According to Duston, if the margins of ANZ New Zealand were the same as the margins of ANZ Australian, its mortgages would be 100 basis points lower, and its term deposits would pay 50 basis points more.
Watson said: “Confidence is returning, particularly in regional areas. However, Auckland and Wellington, because of the mix of their economies, will take longer to feel the improvement.”
She said households and businesses were strengthening their balance sheets, house prices were stabilising, and interest rates were significantly lower, setting the stage for a cyclical recovery.

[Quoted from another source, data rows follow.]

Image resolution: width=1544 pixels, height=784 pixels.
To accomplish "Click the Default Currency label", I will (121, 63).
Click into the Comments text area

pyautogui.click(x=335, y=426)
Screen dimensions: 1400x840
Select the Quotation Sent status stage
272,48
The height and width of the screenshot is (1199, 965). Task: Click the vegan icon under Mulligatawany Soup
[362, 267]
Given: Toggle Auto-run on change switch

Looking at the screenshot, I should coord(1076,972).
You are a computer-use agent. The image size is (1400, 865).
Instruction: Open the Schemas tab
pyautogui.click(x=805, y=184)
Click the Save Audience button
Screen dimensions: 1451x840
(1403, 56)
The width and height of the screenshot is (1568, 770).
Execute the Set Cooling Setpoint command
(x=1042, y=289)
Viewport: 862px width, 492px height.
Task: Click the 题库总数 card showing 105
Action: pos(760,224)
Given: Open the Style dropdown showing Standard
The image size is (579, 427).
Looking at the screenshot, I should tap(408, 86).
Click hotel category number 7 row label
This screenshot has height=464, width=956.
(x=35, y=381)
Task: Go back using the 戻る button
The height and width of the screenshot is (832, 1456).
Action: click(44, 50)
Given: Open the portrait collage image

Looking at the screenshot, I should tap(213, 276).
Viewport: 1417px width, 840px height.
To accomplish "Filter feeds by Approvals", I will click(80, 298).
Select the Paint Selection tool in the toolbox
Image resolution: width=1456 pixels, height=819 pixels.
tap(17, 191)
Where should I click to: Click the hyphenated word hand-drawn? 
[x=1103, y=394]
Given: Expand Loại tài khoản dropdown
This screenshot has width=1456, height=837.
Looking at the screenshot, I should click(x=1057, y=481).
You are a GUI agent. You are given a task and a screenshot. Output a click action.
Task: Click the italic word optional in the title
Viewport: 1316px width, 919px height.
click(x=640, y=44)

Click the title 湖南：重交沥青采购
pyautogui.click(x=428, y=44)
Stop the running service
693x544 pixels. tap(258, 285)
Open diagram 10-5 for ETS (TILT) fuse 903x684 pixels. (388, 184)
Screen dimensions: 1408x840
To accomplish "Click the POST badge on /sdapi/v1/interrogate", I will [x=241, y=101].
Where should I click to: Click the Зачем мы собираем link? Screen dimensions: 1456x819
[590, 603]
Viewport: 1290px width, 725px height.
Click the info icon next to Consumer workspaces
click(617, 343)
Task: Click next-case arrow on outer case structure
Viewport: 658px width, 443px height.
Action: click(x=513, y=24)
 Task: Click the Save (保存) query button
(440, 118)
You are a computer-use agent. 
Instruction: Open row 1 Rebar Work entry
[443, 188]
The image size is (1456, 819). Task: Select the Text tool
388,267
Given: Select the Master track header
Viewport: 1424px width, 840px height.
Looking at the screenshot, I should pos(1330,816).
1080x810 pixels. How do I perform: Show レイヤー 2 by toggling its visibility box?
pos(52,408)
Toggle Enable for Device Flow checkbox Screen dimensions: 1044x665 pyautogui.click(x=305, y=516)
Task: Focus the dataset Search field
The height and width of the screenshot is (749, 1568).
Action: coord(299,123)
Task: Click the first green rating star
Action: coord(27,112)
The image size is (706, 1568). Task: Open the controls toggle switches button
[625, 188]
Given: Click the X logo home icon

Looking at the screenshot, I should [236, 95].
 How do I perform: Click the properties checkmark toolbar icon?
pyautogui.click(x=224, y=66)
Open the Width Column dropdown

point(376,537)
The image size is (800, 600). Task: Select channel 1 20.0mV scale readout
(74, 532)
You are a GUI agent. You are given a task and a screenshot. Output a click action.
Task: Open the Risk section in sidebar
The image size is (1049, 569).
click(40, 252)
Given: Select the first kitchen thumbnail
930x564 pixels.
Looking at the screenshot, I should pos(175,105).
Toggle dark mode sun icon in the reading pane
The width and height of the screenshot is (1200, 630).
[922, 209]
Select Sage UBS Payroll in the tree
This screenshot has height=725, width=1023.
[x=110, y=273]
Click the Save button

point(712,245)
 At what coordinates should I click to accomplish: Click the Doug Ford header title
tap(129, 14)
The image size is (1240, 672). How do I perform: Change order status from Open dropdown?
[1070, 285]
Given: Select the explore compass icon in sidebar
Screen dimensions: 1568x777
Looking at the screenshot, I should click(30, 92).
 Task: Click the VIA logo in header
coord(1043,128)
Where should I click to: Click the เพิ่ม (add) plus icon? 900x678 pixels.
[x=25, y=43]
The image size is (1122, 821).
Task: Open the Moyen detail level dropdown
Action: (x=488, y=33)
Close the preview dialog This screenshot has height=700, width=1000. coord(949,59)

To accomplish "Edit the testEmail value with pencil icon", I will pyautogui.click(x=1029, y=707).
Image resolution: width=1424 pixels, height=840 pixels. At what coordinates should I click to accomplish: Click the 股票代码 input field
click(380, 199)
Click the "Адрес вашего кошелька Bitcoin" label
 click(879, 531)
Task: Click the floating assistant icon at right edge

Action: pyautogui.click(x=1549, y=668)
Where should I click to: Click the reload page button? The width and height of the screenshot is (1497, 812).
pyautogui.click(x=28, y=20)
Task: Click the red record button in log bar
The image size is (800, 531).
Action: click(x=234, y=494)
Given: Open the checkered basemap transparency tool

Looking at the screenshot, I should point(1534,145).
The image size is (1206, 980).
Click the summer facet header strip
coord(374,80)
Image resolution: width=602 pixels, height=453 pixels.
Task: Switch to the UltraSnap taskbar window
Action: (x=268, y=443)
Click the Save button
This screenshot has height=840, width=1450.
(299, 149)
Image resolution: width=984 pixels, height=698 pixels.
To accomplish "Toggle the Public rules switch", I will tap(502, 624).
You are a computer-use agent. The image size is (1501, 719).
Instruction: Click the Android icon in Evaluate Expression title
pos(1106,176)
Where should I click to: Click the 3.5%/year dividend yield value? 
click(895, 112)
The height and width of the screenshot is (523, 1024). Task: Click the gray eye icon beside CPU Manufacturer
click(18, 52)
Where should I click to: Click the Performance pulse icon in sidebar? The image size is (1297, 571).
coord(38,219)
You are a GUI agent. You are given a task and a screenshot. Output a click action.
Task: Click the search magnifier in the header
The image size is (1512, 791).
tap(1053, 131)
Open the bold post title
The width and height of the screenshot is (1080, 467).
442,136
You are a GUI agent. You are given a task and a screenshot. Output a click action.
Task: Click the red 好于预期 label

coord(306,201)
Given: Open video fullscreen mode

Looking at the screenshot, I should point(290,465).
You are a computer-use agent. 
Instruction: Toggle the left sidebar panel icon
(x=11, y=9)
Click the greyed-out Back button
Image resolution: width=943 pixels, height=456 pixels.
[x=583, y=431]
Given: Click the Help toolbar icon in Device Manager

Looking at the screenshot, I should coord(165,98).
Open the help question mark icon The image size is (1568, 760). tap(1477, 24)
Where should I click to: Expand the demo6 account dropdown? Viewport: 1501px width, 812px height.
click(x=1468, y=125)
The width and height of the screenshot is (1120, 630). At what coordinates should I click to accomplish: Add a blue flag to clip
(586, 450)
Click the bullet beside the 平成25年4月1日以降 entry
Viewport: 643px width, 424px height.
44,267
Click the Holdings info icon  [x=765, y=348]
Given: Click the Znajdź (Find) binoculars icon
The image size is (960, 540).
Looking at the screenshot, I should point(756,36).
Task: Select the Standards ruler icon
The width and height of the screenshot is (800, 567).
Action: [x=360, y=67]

“If we don’t have any significant events, we expect the economy - driven by rural New Zealand - to be heading back to pre-Covid levels late in 2026, with the uplift when it comes likely to be broad-based,” she said.
Businesses and homeowners had used the period of lower interest rates to reduce their debts.
Watson said more than 40% of home loan customers were now ahead on payments by six months or more, and over 45% had savings buffers of $5000 or more.
Farms in strong agricultural sectors were also paying down debt.
ANZ increased lending to small and medium-sized businesses by 4% and increased margins on home loans.
ANZ faces a multi-million dollar class action civil trial early next year after an attempt by the Government to pass a retrospective law change that would have been likely to soften any award made against the bank was defeated when NZ First decided not to back it.